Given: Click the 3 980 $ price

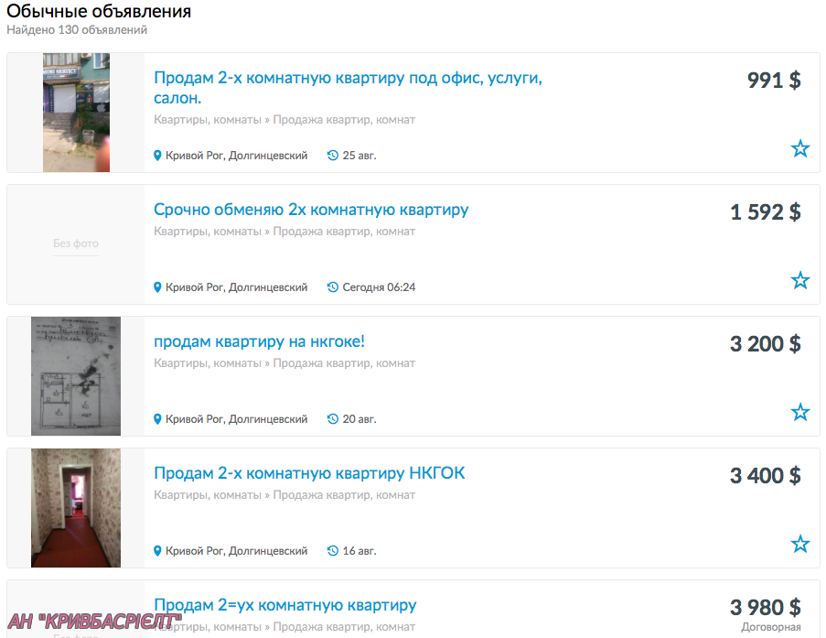Looking at the screenshot, I should tap(765, 608).
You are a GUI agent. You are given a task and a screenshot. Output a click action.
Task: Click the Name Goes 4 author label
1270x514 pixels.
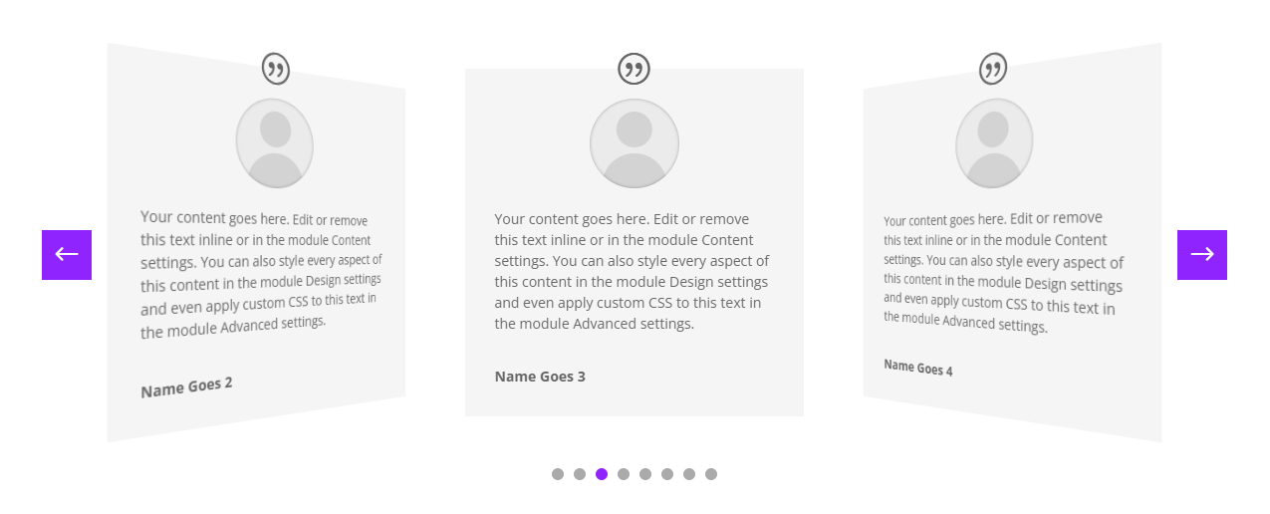pyautogui.click(x=918, y=368)
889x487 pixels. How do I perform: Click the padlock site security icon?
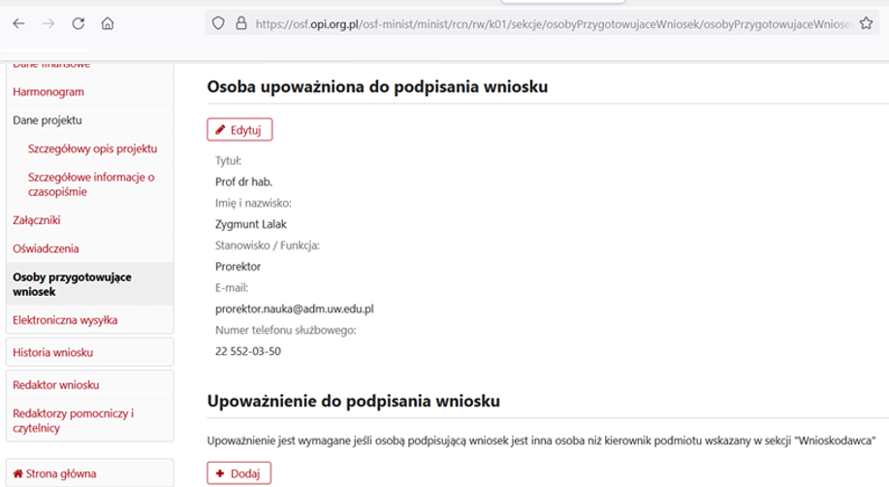pyautogui.click(x=239, y=23)
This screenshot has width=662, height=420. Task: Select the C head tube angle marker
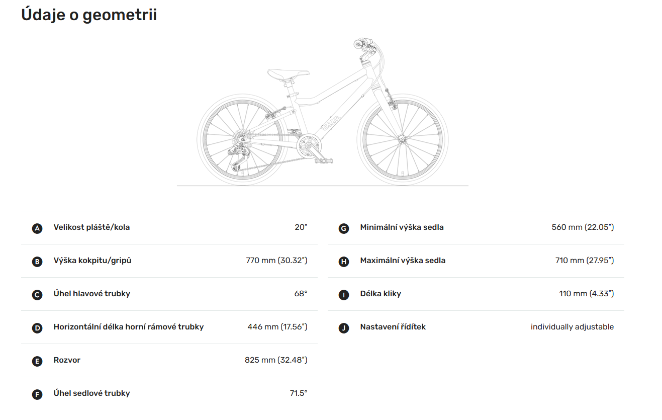[37, 295]
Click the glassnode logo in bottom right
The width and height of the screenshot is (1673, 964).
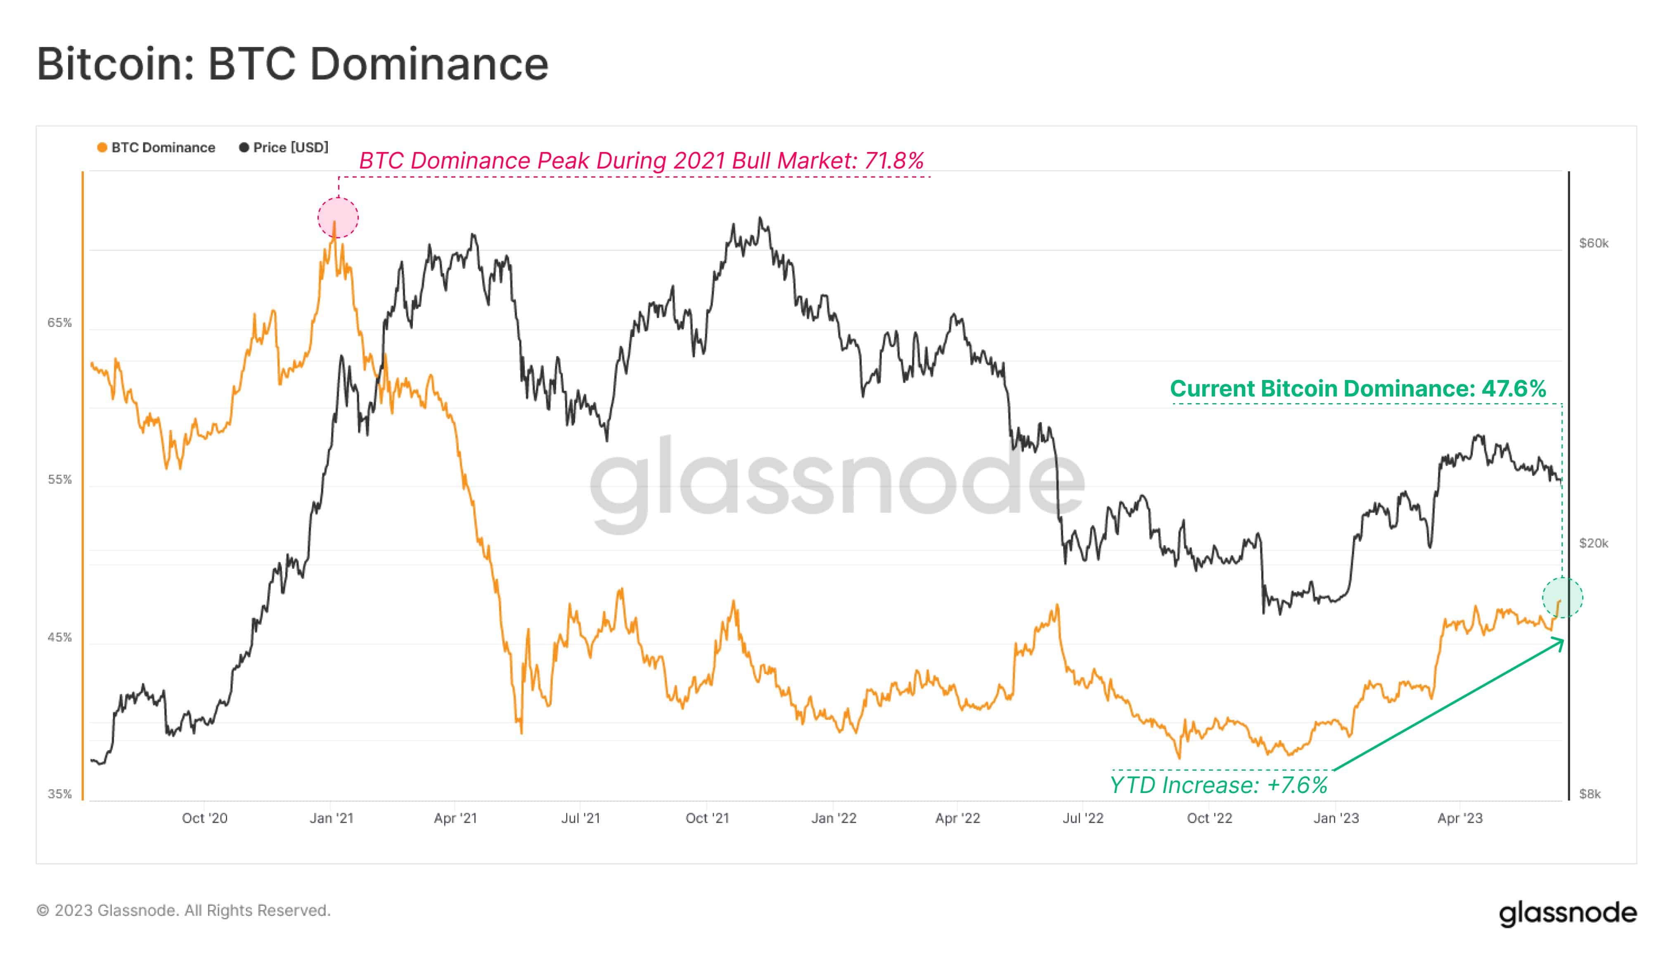click(1567, 913)

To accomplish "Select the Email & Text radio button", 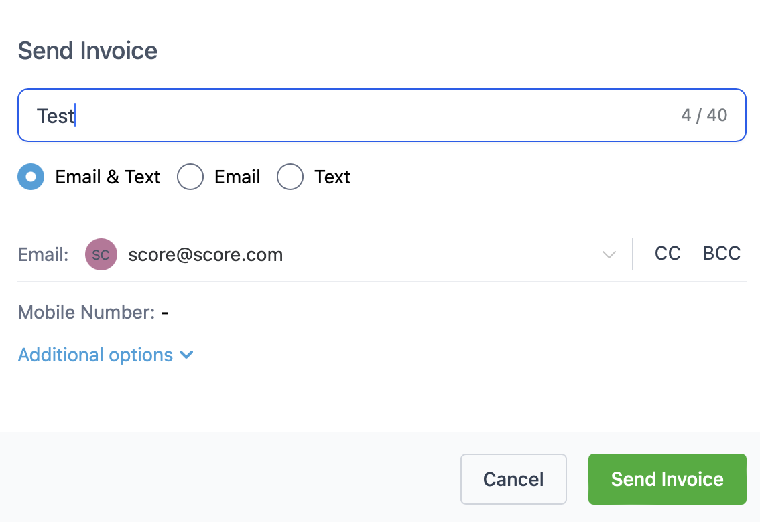I will (x=31, y=177).
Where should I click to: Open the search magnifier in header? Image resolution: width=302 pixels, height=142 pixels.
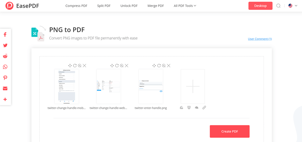tap(278, 6)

What you are asked to do ▸
Please quote the records above exactly, beginning at the line that contains "Where should I" and ending at their last line. Leave the pictures out.

Solution for this task ▸
Where should I click to: Open the search magnifier in header? Image resolution: width=302 pixels, height=142 pixels.
tap(278, 6)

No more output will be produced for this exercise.